**Records from a data source:**
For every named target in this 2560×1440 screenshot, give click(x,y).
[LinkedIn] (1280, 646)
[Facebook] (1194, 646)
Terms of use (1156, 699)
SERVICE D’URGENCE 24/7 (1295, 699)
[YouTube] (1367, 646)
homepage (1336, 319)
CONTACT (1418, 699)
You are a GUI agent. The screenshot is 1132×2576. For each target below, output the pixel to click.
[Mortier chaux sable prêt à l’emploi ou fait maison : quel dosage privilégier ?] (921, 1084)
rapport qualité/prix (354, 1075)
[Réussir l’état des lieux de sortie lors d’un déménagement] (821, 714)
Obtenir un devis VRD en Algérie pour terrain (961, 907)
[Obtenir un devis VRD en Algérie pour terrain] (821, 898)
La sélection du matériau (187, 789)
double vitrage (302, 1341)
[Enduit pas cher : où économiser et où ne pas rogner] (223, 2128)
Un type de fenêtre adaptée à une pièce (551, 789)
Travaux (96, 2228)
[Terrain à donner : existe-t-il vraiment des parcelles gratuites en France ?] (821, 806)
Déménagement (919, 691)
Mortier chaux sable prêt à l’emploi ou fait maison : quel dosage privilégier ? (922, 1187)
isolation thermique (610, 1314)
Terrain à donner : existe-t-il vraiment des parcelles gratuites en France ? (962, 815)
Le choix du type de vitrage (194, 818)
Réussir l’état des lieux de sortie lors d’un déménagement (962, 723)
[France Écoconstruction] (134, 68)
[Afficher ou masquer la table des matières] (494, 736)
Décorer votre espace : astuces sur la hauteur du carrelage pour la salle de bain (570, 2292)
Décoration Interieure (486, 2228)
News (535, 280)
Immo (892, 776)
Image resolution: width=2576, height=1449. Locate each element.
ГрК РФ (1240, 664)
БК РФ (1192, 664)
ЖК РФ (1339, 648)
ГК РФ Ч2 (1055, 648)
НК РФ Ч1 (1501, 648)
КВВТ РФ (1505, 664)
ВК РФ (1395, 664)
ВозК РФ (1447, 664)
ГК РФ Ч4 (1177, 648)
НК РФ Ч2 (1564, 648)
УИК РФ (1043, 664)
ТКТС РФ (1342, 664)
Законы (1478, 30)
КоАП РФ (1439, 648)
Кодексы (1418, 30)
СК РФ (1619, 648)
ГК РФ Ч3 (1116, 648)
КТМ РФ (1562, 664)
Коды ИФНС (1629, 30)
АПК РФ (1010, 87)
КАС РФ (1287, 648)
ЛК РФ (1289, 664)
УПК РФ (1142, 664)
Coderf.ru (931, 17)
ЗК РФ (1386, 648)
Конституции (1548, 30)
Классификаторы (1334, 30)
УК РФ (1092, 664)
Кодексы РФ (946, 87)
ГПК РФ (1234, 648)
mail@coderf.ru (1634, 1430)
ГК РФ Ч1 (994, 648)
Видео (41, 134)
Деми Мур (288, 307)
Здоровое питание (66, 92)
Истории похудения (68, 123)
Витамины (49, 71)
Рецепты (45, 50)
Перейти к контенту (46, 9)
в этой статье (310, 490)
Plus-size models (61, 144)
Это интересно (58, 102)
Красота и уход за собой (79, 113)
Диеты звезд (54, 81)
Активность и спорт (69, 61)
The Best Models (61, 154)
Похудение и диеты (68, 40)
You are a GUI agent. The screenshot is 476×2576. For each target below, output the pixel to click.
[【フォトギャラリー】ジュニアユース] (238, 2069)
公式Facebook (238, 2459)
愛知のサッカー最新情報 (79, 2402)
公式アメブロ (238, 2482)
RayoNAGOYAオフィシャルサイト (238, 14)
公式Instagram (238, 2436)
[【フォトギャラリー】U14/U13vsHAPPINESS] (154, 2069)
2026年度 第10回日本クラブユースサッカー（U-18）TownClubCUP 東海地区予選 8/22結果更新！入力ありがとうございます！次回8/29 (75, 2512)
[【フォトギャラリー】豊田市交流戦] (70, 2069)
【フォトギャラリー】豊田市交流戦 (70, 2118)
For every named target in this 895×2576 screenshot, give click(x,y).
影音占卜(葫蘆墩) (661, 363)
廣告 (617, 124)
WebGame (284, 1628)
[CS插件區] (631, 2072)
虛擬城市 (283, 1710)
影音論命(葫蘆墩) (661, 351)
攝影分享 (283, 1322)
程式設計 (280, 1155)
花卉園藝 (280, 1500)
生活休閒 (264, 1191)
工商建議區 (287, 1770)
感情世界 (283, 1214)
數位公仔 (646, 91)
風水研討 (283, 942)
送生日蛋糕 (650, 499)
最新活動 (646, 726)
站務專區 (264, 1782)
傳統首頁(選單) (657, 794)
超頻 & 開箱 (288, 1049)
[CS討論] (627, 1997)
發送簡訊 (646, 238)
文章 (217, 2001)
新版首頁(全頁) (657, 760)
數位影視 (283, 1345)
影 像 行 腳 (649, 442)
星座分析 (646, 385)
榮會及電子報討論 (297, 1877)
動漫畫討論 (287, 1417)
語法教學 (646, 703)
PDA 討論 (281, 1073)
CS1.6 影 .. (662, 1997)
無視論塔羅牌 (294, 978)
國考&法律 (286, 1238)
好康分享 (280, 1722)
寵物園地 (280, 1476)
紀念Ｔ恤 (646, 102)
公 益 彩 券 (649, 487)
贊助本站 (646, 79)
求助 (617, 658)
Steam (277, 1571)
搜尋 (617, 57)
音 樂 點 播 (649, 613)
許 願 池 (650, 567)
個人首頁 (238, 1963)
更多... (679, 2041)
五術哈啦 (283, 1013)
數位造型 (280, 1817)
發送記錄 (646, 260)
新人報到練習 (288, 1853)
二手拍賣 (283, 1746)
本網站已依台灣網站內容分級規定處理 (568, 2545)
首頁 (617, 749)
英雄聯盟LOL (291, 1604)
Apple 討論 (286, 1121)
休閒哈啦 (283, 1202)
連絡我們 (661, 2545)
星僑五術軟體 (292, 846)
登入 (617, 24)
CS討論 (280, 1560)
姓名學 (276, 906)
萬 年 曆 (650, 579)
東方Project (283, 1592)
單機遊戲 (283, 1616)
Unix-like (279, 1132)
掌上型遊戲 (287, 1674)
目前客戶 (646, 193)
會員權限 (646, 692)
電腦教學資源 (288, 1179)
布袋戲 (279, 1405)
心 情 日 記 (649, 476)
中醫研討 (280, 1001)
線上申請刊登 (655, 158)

**ACTIVITY:** Using only the entries above, output the line with "[Afficher ou masquer", the line with "Похудение и диеты (68, 40)", and all lines between them, exactly as they stand.

**THE ANSWER:**
[Afficher ou masquer la table des matières] (494, 736)
Décorer votre espace : astuces sur la hauteur du carrelage pour la salle de bain (570, 2292)
Décoration Interieure (486, 2228)
News (535, 280)
Immo (892, 776)
Image resolution: width=2576, height=1449. Locate each element.
ГрК РФ (1240, 664)
БК РФ (1192, 664)
ЖК РФ (1339, 648)
ГК РФ Ч2 (1055, 648)
НК РФ Ч1 (1501, 648)
КВВТ РФ (1505, 664)
ВК РФ (1395, 664)
ВозК РФ (1447, 664)
ГК РФ Ч4 (1177, 648)
НК РФ Ч2 (1564, 648)
УИК РФ (1043, 664)
ТКТС РФ (1342, 664)
Законы (1478, 30)
КоАП РФ (1439, 648)
Кодексы (1418, 30)
СК РФ (1619, 648)
ГК РФ Ч3 (1116, 648)
КТМ РФ (1562, 664)
Коды ИФНС (1629, 30)
АПК РФ (1010, 87)
КАС РФ (1287, 648)
ЛК РФ (1289, 664)
УПК РФ (1142, 664)
Coderf.ru (931, 17)
ЗК РФ (1386, 648)
Конституции (1548, 30)
Классификаторы (1334, 30)
УК РФ (1092, 664)
Кодексы РФ (946, 87)
ГПК РФ (1234, 648)
mail@coderf.ru (1634, 1430)
ГК РФ Ч1 (994, 648)
Видео (41, 134)
Деми Мур (288, 307)
Здоровое питание (66, 92)
Истории похудения (68, 123)
Витамины (49, 71)
Рецепты (45, 50)
Перейти к контенту (46, 9)
в этой статье (310, 490)
Plus-size models (61, 144)
Это интересно (58, 102)
Красота и уход за собой (79, 113)
Диеты звезд (54, 81)
Активность и спорт (69, 61)
The Best Models (61, 154)
Похудение и диеты (68, 40)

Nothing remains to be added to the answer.